Vier junge, amerikanische Frauen (Celia,Sally, Bree und April) lernen sich auf dem Smith College kennen, da sie zufällig auf dem selben Flur untergebracht werden. Sie sind unterschiedlich wie Tag und Nacht, aber schnell werden sie zu Freundinnen, die auch nach dem College ihre Verbindung nicht abreißen lassen, auch wenn es sie in verschiedene Richtungen verschlagen hat. Zur Hochzeit von Sally treffen sie sich auf dem Campus wieder. Anlass zurück zu blicken auf ihre College-Zeit.

Die Autorin wechselt öfters die Perspektiven, lässt jeden der Frauen ihre Geschichte ihre Gedanken, ihre Ansichten erzählen. Langsam aber sicher entwickeln sich so vier sehr tief angelegte Protagonistinnen. Am Vorabend der Hochzeit kommt es zu einem Eklat, dessen Auswirkungen jeder der vier im kommenden Jahr spürt.
Ist das Buch anfangs sehr detailreich und ruhig erzählt, kommt in der zweiten Hälfte mehr Bewegung und damit auch mehr Emotionen ins Spiel.

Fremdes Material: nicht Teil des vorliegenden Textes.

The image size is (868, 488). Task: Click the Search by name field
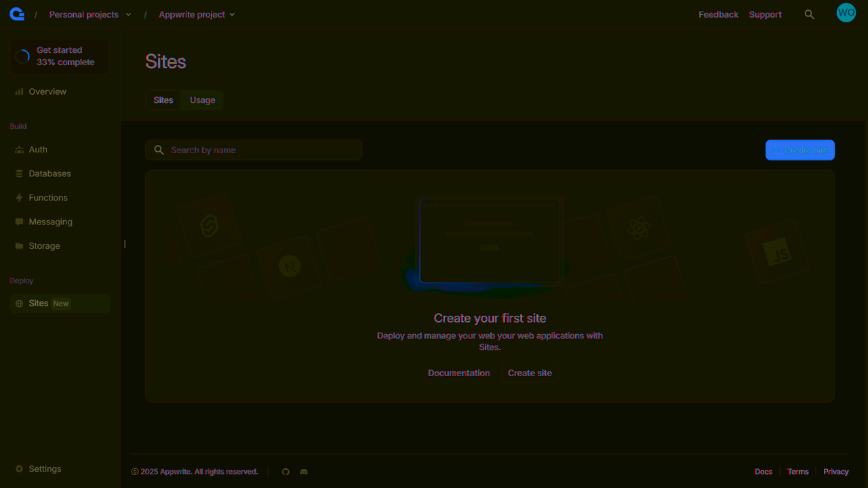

Der Roman konnte bei mir mit seiner groß angelegten Fülle bei der Ausarbeitung der Figuren und den verschiedenen Ausführungen über Frauen, Frauenrechten, aber auch über die Schattenseiten, wie der Gewalt an Frauen, punkten.
Es geht um die Art der vier Freundinnen, sich zurecht zu finden in der Welt der Erwachsenen, ihr Ausprobieren, ihre Neugier, auch um ihre falsch eingeschlagenen Wege. Sie schlagen über die Stränge, verlieben sich, geraten in Gefahr, es geht um ihre Gefühle, ihre Hoffnungen, ihre Wünsche, ihre Trauer, ihre Narben, die sie davon tragen. Im Vordergrund steht aber auch ihre Freundschaft, ihr Zusammenhalt, trotz aller widrigen Umstände oder auch Meinungsverschiedenheiten oder ihrer verschiedenen Lebensweisen.

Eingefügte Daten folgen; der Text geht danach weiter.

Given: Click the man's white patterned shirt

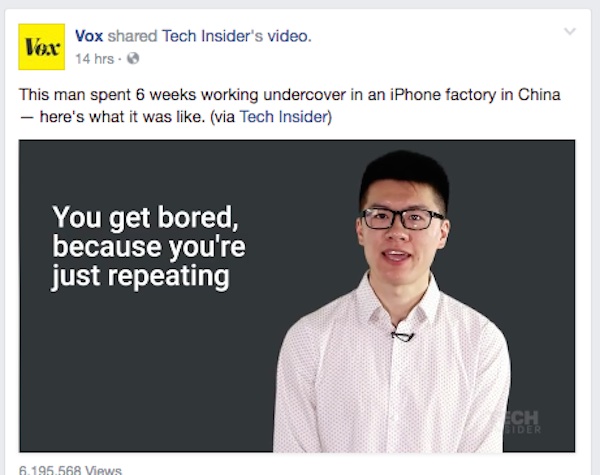Looking at the screenshot, I should (x=390, y=375).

Gerade der Blick auf ein amerikanisches College war für mich eine ganz andere Welt, vieles andere hingegen scheint überall auf der Welt gleich zu sein.

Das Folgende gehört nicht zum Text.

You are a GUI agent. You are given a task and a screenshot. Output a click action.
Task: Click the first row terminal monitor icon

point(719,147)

Es ist ein ruhig erzählter Roman, darauf sollte man sich einlassen können.

Fazit:
Ernste, humorige, liebevolle, erschreckende, skurrile, abschreckende und abgefahrene Situationen...der Roman von J. Courtney Sullivan bietet eine große Bandbreite von Emotionen. Keine aufregende Handlung, sondern eine Studie über sechs wichtige Jahre im Leben von vier jungen Frauen auf dem Weg zur Selbstständigkeit. Sehr interessant zu lesen.